_INFORMATION PROVIDED_:
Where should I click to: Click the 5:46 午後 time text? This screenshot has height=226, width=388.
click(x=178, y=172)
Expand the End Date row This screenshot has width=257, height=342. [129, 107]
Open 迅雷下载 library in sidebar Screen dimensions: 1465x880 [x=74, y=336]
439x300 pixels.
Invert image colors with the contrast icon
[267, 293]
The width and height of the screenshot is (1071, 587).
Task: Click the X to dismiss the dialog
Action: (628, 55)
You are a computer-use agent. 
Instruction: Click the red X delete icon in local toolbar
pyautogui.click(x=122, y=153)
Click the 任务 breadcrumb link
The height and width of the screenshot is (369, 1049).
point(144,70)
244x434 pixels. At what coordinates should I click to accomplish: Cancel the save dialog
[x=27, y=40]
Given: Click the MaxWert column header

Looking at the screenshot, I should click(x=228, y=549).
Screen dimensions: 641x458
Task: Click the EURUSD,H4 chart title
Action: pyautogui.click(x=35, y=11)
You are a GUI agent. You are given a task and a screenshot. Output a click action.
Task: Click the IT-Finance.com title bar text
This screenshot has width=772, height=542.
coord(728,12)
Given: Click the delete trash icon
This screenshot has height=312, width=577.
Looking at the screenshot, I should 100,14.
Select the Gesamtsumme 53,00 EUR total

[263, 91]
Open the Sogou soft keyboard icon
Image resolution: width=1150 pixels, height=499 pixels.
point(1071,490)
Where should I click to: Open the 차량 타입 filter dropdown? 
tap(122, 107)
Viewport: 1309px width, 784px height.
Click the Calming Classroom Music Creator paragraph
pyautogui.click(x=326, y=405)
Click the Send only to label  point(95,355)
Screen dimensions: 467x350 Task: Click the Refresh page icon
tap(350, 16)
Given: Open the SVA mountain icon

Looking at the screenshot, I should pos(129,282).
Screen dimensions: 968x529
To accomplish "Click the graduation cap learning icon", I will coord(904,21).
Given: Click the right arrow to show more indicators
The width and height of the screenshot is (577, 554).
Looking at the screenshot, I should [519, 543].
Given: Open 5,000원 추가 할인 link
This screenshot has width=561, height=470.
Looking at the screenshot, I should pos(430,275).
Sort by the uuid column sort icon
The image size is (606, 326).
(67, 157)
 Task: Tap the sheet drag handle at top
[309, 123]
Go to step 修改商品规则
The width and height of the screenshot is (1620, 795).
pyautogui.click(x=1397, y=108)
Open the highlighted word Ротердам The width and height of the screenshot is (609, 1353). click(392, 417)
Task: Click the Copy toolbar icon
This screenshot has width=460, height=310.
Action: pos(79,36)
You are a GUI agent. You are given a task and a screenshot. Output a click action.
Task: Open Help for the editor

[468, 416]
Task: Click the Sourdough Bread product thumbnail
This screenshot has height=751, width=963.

_PROBLEM TO SOLVE_:
What this exercise asks for is an exact copy of all the records.

_TASK SOLUTION_:
Where should I click to: Click the 5:46 午後 time text? This screenshot has height=226, width=388.
click(x=178, y=172)
Expand the End Date row This screenshot has width=257, height=342. [129, 107]
Open 迅雷下载 library in sidebar Screen dimensions: 1465x880 [x=74, y=336]
439x300 pixels.
Invert image colors with the contrast icon
[267, 293]
The width and height of the screenshot is (1071, 587).
Task: Click the X to dismiss the dialog
Action: (628, 55)
You are a computer-use agent. 
Instruction: Click the red X delete icon in local toolbar
pyautogui.click(x=122, y=153)
Click the 任务 breadcrumb link
The height and width of the screenshot is (369, 1049).
point(144,70)
244x434 pixels. At what coordinates should I click to accomplish: Cancel the save dialog
[x=27, y=40]
Given: Click the MaxWert column header

Looking at the screenshot, I should click(x=228, y=549).
Screen dimensions: 641x458
Task: Click the EURUSD,H4 chart title
Action: pyautogui.click(x=35, y=11)
You are a GUI agent. You are given a task and a screenshot. Output a click action.
Task: Click the IT-Finance.com title bar text
This screenshot has width=772, height=542.
coord(728,12)
Given: Click the delete trash icon
This screenshot has height=312, width=577.
Looking at the screenshot, I should 100,14.
Select the Gesamtsumme 53,00 EUR total

[263, 91]
Open the Sogou soft keyboard icon
Image resolution: width=1150 pixels, height=499 pixels.
point(1071,490)
Where should I click to: Open the 차량 타입 filter dropdown? 
tap(122, 107)
Viewport: 1309px width, 784px height.
Click the Calming Classroom Music Creator paragraph
pyautogui.click(x=326, y=405)
Click the Send only to label  point(95,355)
Screen dimensions: 467x350 Task: Click the Refresh page icon
tap(350, 16)
Given: Open the SVA mountain icon

Looking at the screenshot, I should pos(129,282).
Screen dimensions: 968x529
To accomplish "Click the graduation cap learning icon", I will coord(904,21).
Given: Click the right arrow to show more indicators
The width and height of the screenshot is (577, 554).
Looking at the screenshot, I should [519, 543].
Given: Open 5,000원 추가 할인 link
This screenshot has width=561, height=470.
Looking at the screenshot, I should pos(430,275).
Sort by the uuid column sort icon
The image size is (606, 326).
(67, 157)
 Task: Tap the sheet drag handle at top
[309, 123]
Go to step 修改商品规则
The width and height of the screenshot is (1620, 795).
pyautogui.click(x=1397, y=108)
Open the highlighted word Ротердам The width and height of the screenshot is (609, 1353). click(392, 417)
Task: Click the Copy toolbar icon
This screenshot has width=460, height=310.
Action: pos(79,36)
You are a GUI agent. You are given a task and a screenshot. Output a click action.
Task: Open Help for the editor

[468, 416]
Task: Click the Sourdough Bread product thumbnail
This screenshot has height=751, width=963.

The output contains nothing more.